_INSTRUCTIONS TO FOLLOW_
Every record must appear in the answer exactly as it stands.

_ENTRIES SUPPLIED_
::::::::
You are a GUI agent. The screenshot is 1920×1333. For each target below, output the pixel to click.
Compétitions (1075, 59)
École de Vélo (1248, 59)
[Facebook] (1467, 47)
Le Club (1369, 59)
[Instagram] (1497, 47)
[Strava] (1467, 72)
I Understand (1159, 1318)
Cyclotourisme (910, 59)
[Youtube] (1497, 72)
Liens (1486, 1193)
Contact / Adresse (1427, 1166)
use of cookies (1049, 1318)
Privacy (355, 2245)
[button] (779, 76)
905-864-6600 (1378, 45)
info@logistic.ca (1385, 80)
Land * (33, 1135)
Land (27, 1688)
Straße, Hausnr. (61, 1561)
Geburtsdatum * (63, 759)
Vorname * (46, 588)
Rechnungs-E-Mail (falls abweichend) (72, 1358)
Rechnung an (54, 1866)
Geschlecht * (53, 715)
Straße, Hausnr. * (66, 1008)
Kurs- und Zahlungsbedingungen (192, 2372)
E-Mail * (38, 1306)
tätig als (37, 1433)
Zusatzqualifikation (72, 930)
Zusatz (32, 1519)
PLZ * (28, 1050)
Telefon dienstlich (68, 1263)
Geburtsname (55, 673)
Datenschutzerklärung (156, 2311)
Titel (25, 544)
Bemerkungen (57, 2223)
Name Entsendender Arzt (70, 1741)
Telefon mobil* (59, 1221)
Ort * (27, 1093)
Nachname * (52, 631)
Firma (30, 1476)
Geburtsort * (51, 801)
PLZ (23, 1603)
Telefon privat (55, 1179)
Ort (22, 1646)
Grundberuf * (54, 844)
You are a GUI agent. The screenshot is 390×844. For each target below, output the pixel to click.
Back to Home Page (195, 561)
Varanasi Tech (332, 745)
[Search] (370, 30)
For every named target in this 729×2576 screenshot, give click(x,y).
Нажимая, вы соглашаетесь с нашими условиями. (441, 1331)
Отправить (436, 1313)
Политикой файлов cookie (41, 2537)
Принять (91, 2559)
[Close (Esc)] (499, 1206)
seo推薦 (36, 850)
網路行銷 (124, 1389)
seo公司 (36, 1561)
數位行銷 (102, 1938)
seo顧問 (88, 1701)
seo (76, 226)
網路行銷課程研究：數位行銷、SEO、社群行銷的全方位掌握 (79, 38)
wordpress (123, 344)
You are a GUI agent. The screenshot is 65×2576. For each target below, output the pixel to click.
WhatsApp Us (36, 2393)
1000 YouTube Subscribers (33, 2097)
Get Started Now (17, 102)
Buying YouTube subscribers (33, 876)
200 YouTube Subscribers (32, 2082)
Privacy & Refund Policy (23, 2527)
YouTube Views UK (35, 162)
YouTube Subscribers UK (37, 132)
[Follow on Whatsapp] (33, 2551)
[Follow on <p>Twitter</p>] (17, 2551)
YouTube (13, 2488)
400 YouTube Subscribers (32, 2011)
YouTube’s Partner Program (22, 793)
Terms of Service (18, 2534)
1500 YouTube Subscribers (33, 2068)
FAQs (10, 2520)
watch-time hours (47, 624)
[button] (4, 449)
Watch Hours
::::::::
_ANSWER SPACE_
You are a GUI agent. The screenshot is 1920×1333. For each target below, output the pixel to click.
Compétitions (1075, 59)
École de Vélo (1248, 59)
[Facebook] (1467, 47)
Le Club (1369, 59)
[Instagram] (1497, 47)
[Strava] (1467, 72)
I Understand (1159, 1318)
Cyclotourisme (910, 59)
[Youtube] (1497, 72)
Liens (1486, 1193)
Contact / Adresse (1427, 1166)
use of cookies (1049, 1318)
Privacy (355, 2245)
[button] (779, 76)
905-864-6600 (1378, 45)
info@logistic.ca (1385, 80)
Land * (33, 1135)
Land (27, 1688)
Straße, Hausnr. (61, 1561)
Geburtsdatum * (63, 759)
Vorname * (46, 588)
Rechnungs-E-Mail (falls abweichend) (72, 1358)
Rechnung an (54, 1866)
Geschlecht * (53, 715)
Straße, Hausnr. * (66, 1008)
Kurs- und Zahlungsbedingungen (192, 2372)
E-Mail * (38, 1306)
tätig als (37, 1433)
Zusatzqualifikation (72, 930)
Zusatz (32, 1519)
PLZ * (28, 1050)
Telefon dienstlich (68, 1263)
Geburtsname (55, 673)
Datenschutzerklärung (156, 2311)
Titel (25, 544)
Bemerkungen (57, 2223)
Name Entsendender Arzt (70, 1741)
Telefon mobil* (59, 1221)
Ort * (27, 1093)
Nachname * (52, 631)
Firma (30, 1476)
Geburtsort * (51, 801)
PLZ (23, 1603)
Telefon privat (55, 1179)
Ort (22, 1646)
Grundberuf * (54, 844)
You are a GUI agent. The screenshot is 390×844. For each target below, output the pixel to click.
Back to Home Page (195, 561)
Varanasi Tech (332, 745)
[Search] (370, 30)
For every named target in this 729×2576 screenshot, give click(x,y).
Нажимая, вы соглашаетесь с нашими условиями. (441, 1331)
Отправить (436, 1313)
Политикой файлов cookie (41, 2537)
Принять (91, 2559)
[Close (Esc)] (499, 1206)
seo推薦 (36, 850)
網路行銷 (124, 1389)
seo公司 (36, 1561)
數位行銷 (102, 1938)
seo顧問 (88, 1701)
seo (76, 226)
網路行銷課程研究：數位行銷、SEO、社群行銷的全方位掌握 (79, 38)
wordpress (123, 344)
You are a GUI agent. The screenshot is 65×2576. For each target below, output the pixel to click.
WhatsApp Us (36, 2393)
1000 YouTube Subscribers (33, 2097)
Get Started Now (17, 102)
Buying YouTube subscribers (33, 876)
200 YouTube Subscribers (32, 2082)
Privacy & Refund Policy (23, 2527)
YouTube Views UK (35, 162)
YouTube Subscribers UK (37, 132)
[Follow on Whatsapp] (33, 2551)
[Follow on <p>Twitter</p>] (17, 2551)
YouTube (13, 2488)
400 YouTube Subscribers (32, 2011)
YouTube’s Partner Program (22, 793)
Terms of Service (18, 2534)
1500 YouTube Subscribers (33, 2068)
FAQs (10, 2520)
watch-time hours (47, 624)
[button] (4, 449)
Watch Hours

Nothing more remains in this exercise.